From the text on luxury brands, print the part that opens with the words containing "But now that" and closes with "over-hyped mass merchandise.".

▶ [DOCUMENT EXCERPT]:
# # # # #

Hmmmm, perhaps some of that dropoff in spending among the rich has something to do with this: Survey Finds Wealthy Less Keen on Luxe Category -- "According to a recent survey by the Luxury Institute, 48 percent said luxury products are too accessible and are no longer exclusive; 40 percent believed luxury brands are becoming a commodity, and 52 percent said luxury brands that also sell products for mass consumers are no longer luxury brands."

So in the aquisitions and expansions frenzy that luxury brands and conglomerates (LVMH, Richemont, PPR) engaged in for the past ten to fifteen years, they didn't appear to consider that what wealthy consumers once considered attractive about brands such as Louis Vuitton, Gucci and Chloe was their small size, which allowed for a cohesive vision and focused craftsmanship but also made for limited distribution and a subsequent difficulty for just anyone to find and purchase.

But now that the luxury conglomerates have planted flagships into just about every country on Earth, a canvas Louis Vuitton bag, striped Gucci kicks or Chloe branded accessories are about as difficult to find as a pair of jeans at the Gap. Adding insult to injury are the deep discounts that the once "We're Too Good For You" luxury brands are offering on a seasonal basis -- I mean, once you see Armani dresses and Alexander McQueen handbags at 50% to 70% off, it becomes a willing suspension of disbelief to continue perceiving the brands as anything but over-priced, over-hyped mass merchandise.

# # # # #

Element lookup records
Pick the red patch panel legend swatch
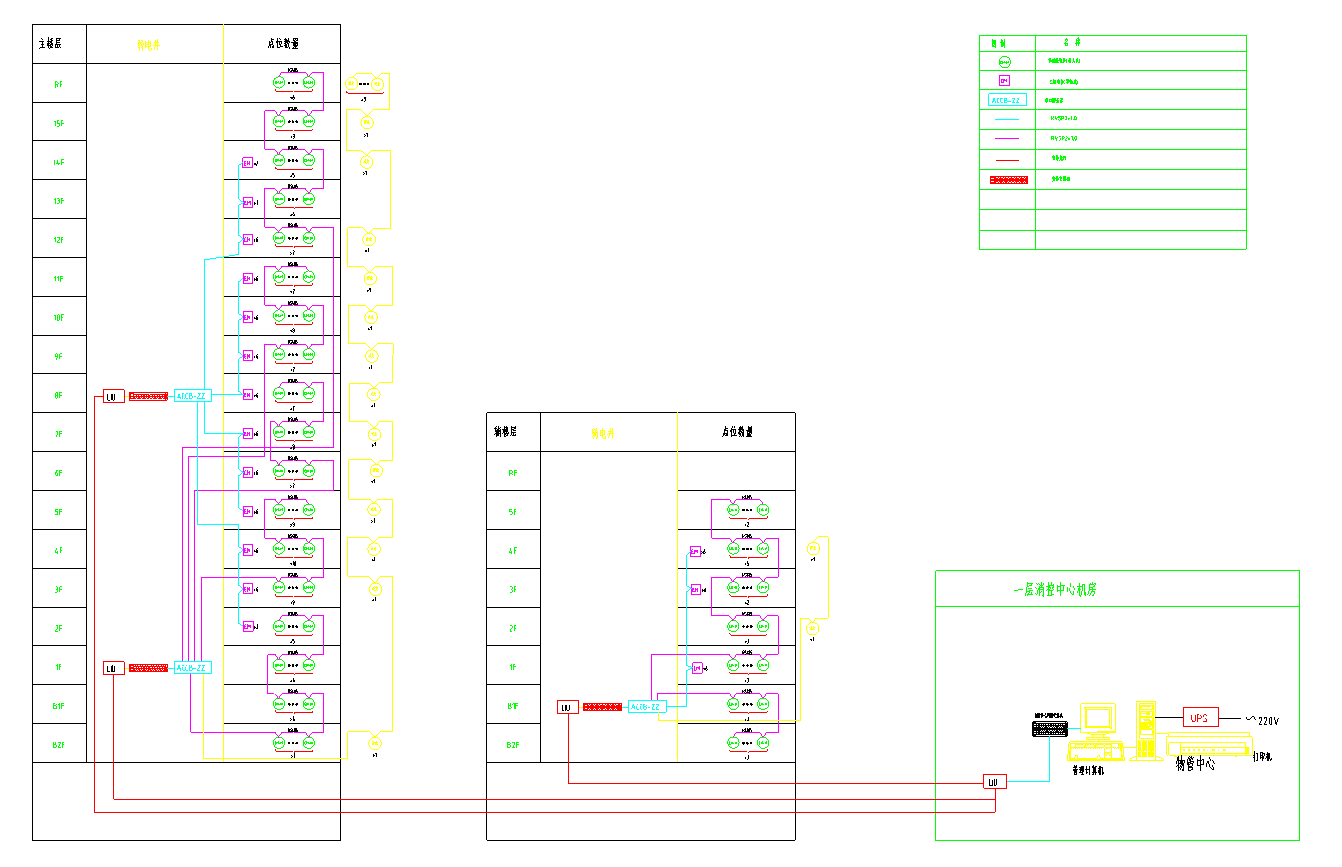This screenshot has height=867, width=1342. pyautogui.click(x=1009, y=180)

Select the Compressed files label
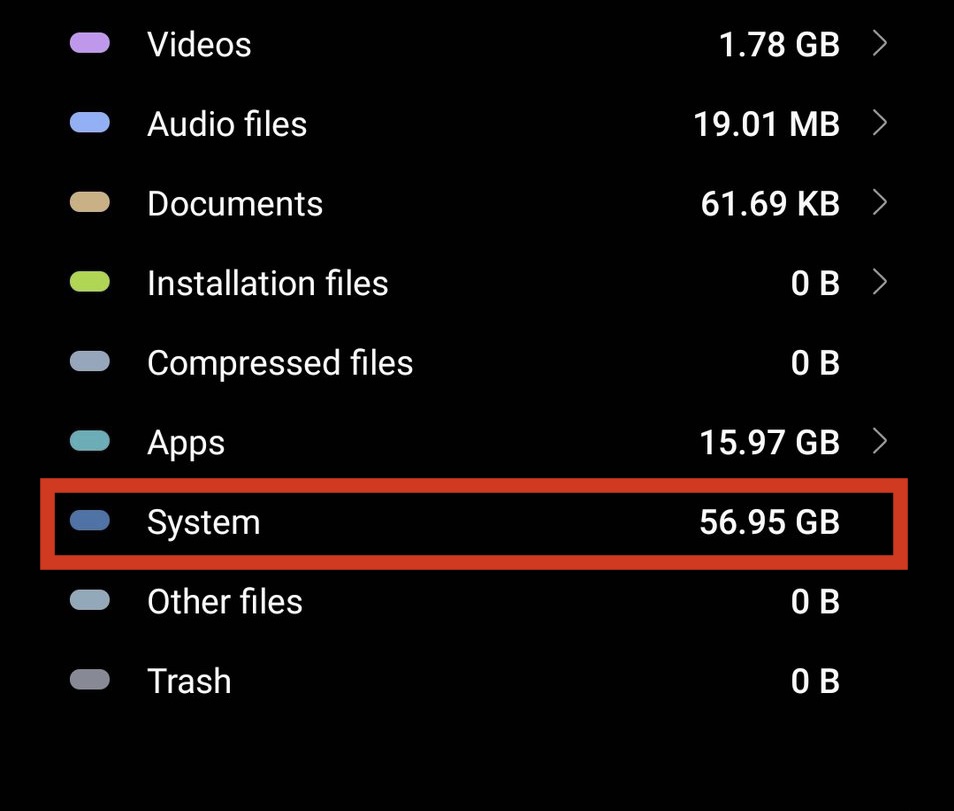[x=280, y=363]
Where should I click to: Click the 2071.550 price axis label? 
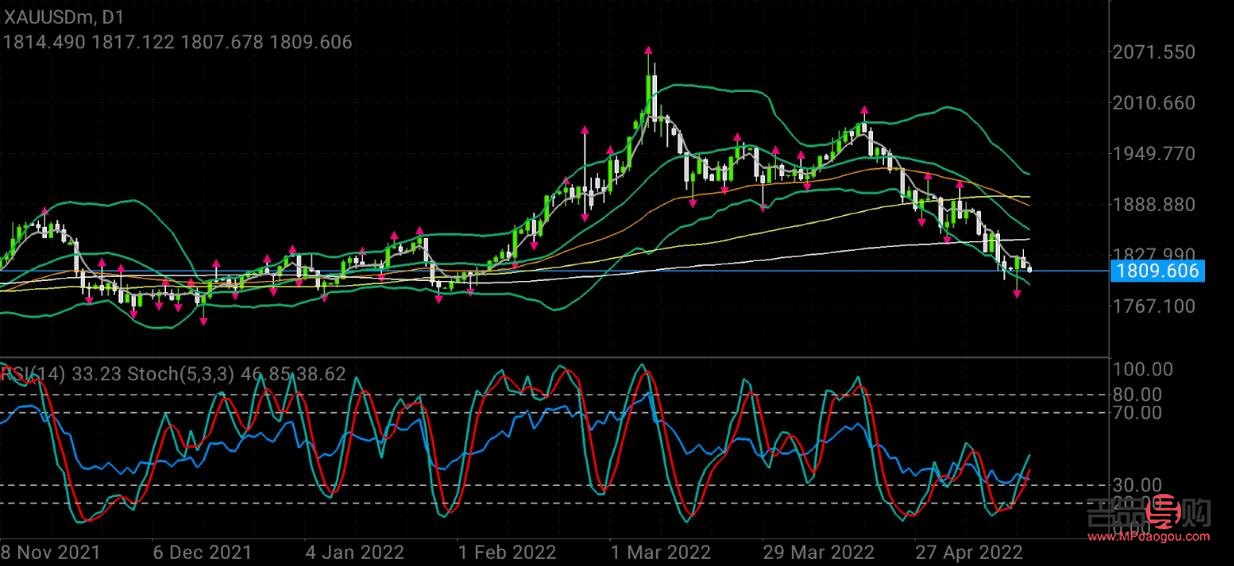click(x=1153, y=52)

# # # # #

▶ [REPLY TO THE EXERCISE]:
But now that the luxury conglomerates have planted flagships into just about every country on Earth, a canvas Louis Vuitton bag, striped Gucci kicks or Chloe branded accessories are about as difficult to find as a pair of jeans at the Gap. Adding insult to injury are the deep discounts that the once "We're Too Good For You" luxury brands are offering on a seasonal basis -- I mean, once you see Armani dresses and Alexander McQueen handbags at 50% to 70% off, it becomes a willing suspension of disbelief to continue perceiving the brands as anything but over-priced, over-hyped mass merchandise.